Minha história com o Wilco mesmo não foi de amor à primeira vista. Conheci a banda em 2004, quando era estudante do terceiro ano do Ensino Médio e consumia vorazmente sites como Abacaxi Atômico, Scream Yell e Dying Days. Representavam para mim a mesma coisa que a revista Bizz significou para quem era um pouco mais velho.
Na época quando você queria conhecer um artista, o caminho mais fácil era entrar em uma rede de compartilhamento de dados - Emule ou Kazaa - e fazer uma busca pela banda. Eu gostava de baixar as três que apareciam no topo da lista, previamente aprovadas pela curadoria da pirataria popular.

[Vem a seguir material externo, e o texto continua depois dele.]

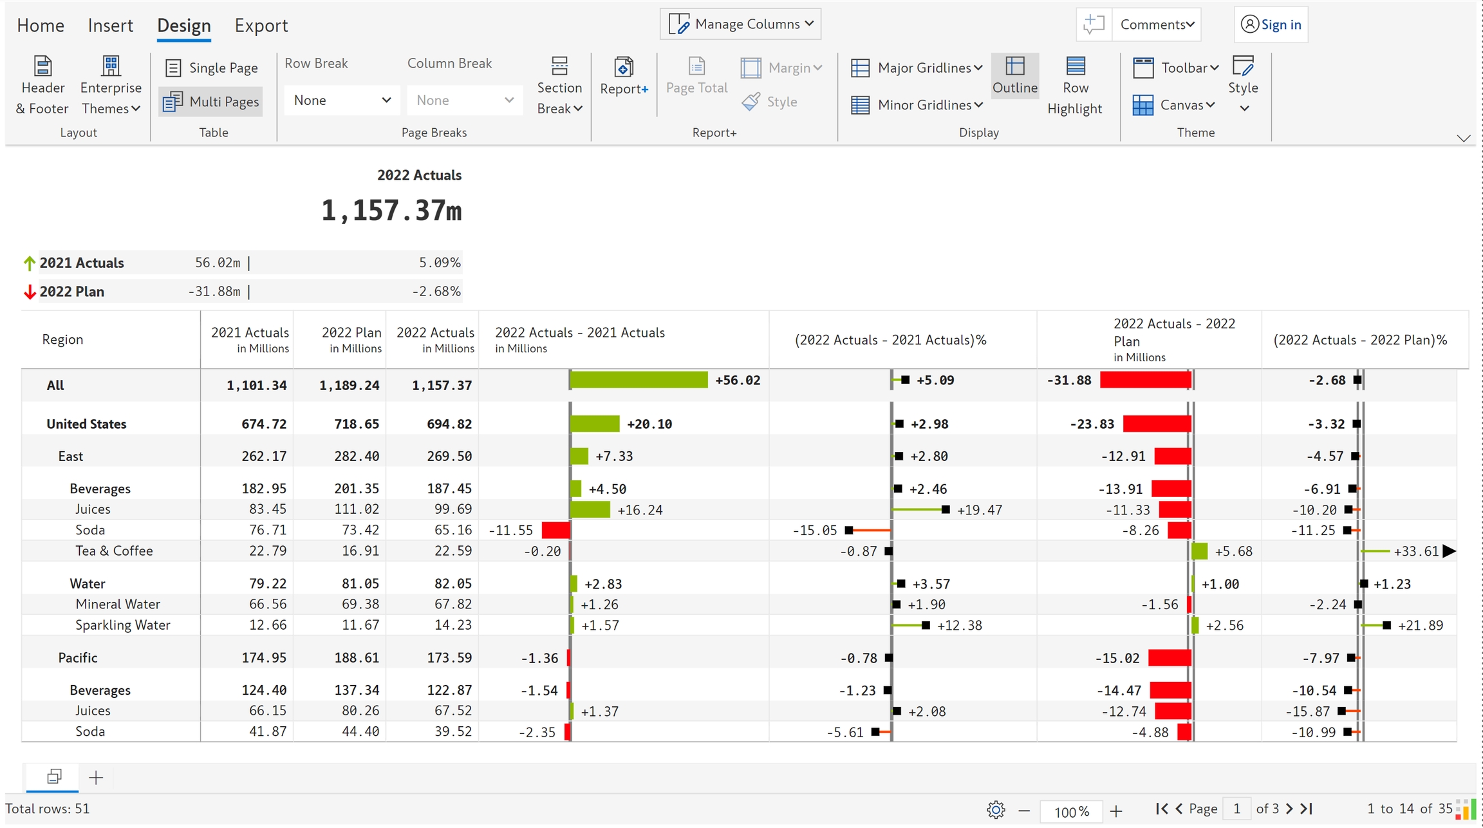Click the add comment icon
This screenshot has height=828, width=1483.
click(1093, 24)
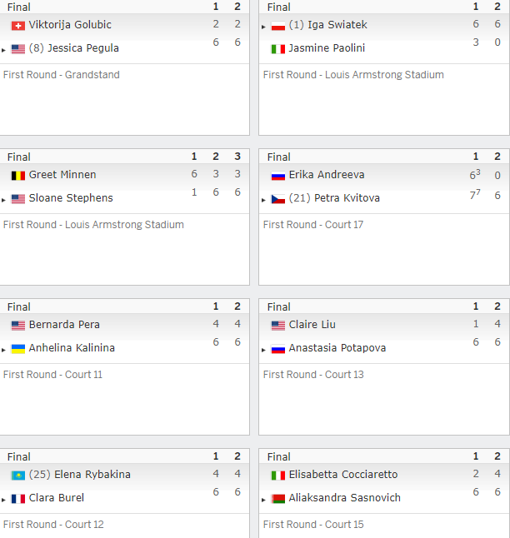
Task: Open Claire Liu player link
Action: [312, 325]
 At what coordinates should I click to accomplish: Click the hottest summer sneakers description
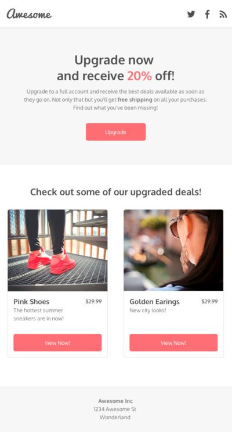point(38,315)
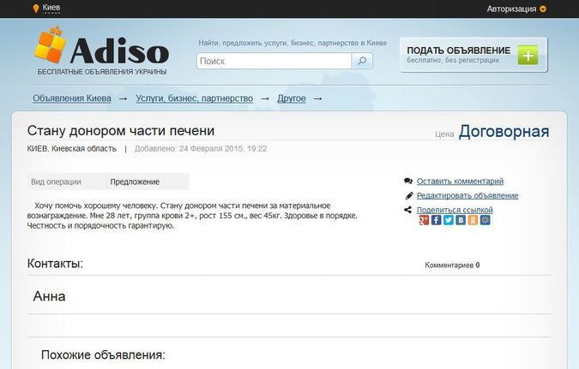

Foi numa dessas que escutei How to Fight Loneliness, que confesso, não me surpreendeu.
Foi no ano seguinte que eu conheci Jesus, Etc. E aí meu amigo, aí foi obsessão. Essa foi uma daquelas músicas que me fez ter a sensação, desde o início, de que eu havia entrado em contato com uma obra prima. Em uma viagem a São Paulo no começo do ano, um pouco antes do início da faculdade, achei uma cópia do Yankee Hotel Foxtrot na FNAC da Avenida Paulista e comprei. Ou, meu pai comprou, duvidando que o investimento de uns 35 reais talvez não fosse válido (atualmente 125 reais com a correção inflacionária).
Foi um momento de transição, no qual eu deixei de ser um estudante do Ensino Médio fã de Oasis, para ser um universitário fã de Wilco. Não que eu tenha abandonado o passado. O que eu era é também o que eu sou, o Rodrigo Amarante deve cantar algo parecido com isso. Mas o fato é que fiquei obcecado com o Yankee Hotel Foxtrot e o álbum inteiro estava no meu MP4 que ouvia no ônibus entre a faculdade e minha casa.

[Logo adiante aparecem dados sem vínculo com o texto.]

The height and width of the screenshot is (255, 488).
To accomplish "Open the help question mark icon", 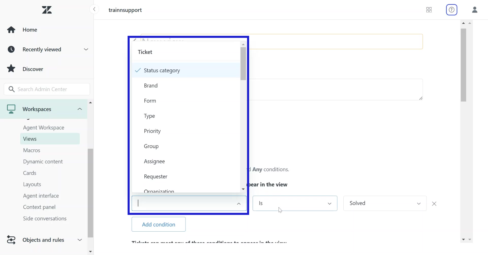I will click(452, 10).
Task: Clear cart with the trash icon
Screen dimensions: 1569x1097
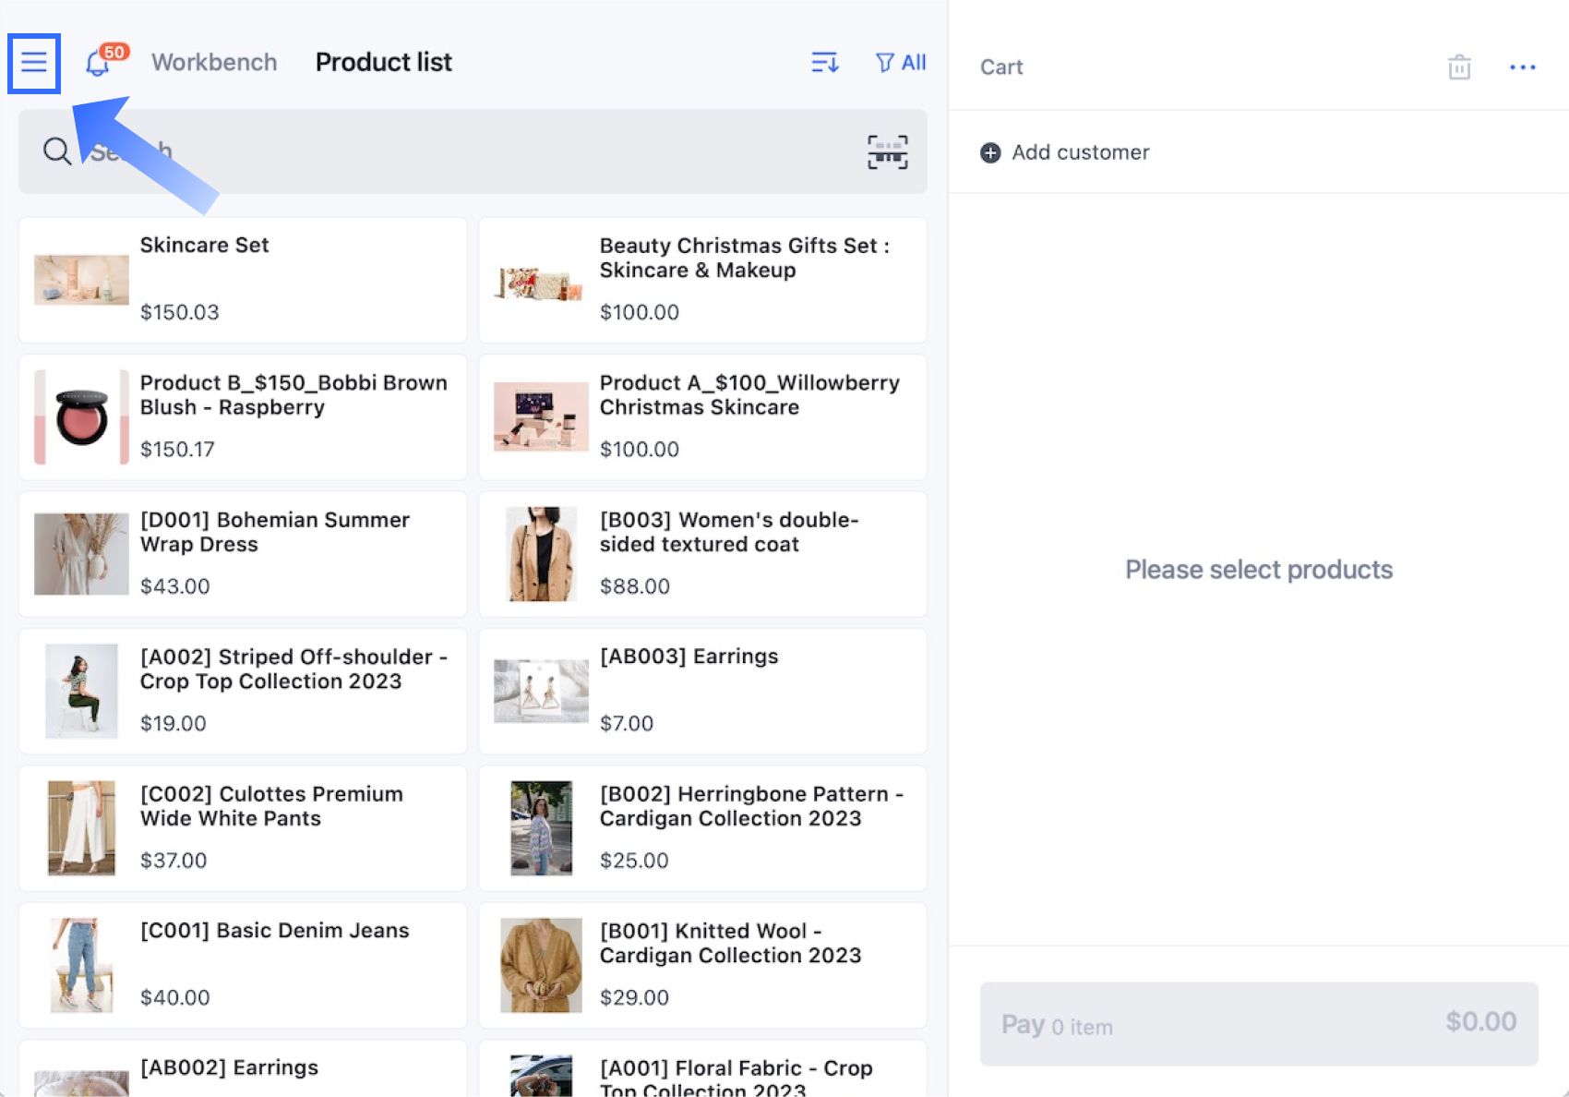Action: pyautogui.click(x=1458, y=67)
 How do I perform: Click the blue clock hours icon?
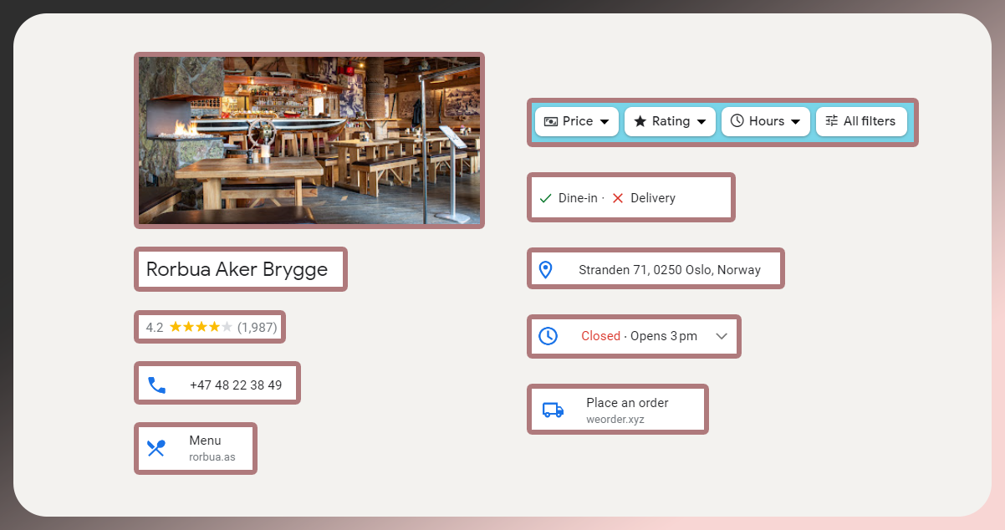pyautogui.click(x=548, y=336)
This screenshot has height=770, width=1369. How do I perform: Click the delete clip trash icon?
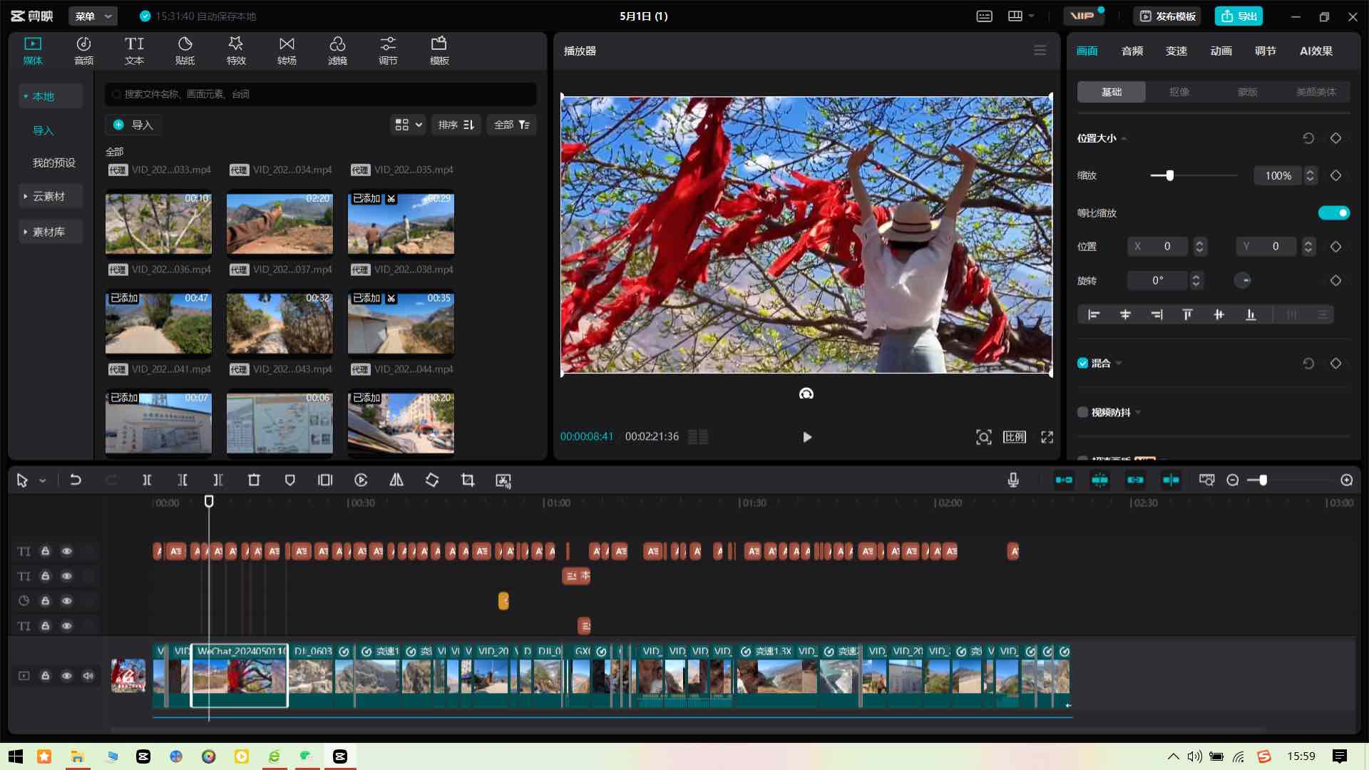pos(254,481)
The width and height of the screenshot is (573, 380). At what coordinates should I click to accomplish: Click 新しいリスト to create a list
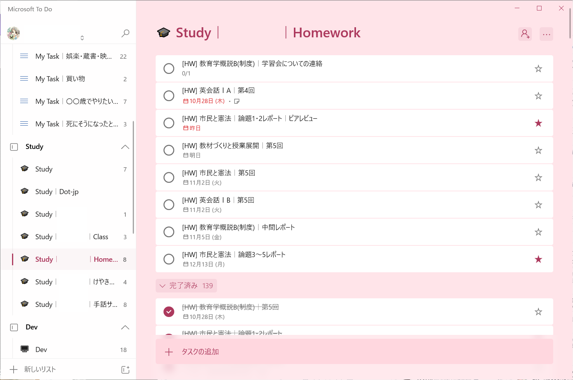[x=40, y=369]
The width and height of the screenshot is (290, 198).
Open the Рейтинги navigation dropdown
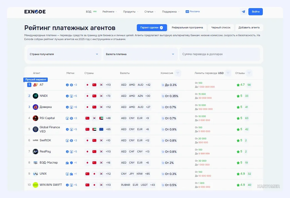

Pouco tempo depois eles lançaram o Sky Blue Sky, disco que a essa altura era baixado em compartilhadores de arquivo como MediaFire ou RapidShare. Links que expiravam rapidamente e cujo download demorava mais do que o tempo que levava para escutar o álbum. Foi o momento em que, de certa forma, cheguei a conclusão de que aquela seria minha banda favorita.
Entre outras coisas, o Wilco podia ser a minha banda. Não era como Oasis, White Stripes, Nirvana ou mesmo Queens of the Stone Age que tocavam na MTV e as pessoas conheciam e gostavam ou odiavam sem muito aprofundamento. O Wilco tinha uma cara de tesouro perdido, algo que você precisava realmente CONHECER. Estudar talvez. Fazer uma pós-graduação. Não havia um fórum para debater sobre a banda, um site de fã-clube ou uma comunidade do Orkut ativa. Era o caminho do autoconhecimento.
Voltando ao show, ele é tudo o que sempre falaram do Wilco. É difícil explicar para alguém que não seja convertido, qual é a magia em ver seis cidadãos desajeitados que se aproximam da terceira idade e tocam seus instrumentos de maneira virtuosa. Mas, como não se identificar com alguém cantando "Tudo bem que você diga o que você quer de mim, acho que essa é a única forma de seu ser exatamente o que você quer que eu seja". Ou com o romantismo sincero de I'm The Man Who Loves You e a novata Annihilation? Ou o universalismo de um verso como "o nosso amor é tudo o que temos. Todos somos um sol queimando"?
A magia do Wilco, afinal, está na identificação e senso de pertencimento que proporciona. São músicas que de certa forma fazem parte de quem você é. Exatamente o que você quer.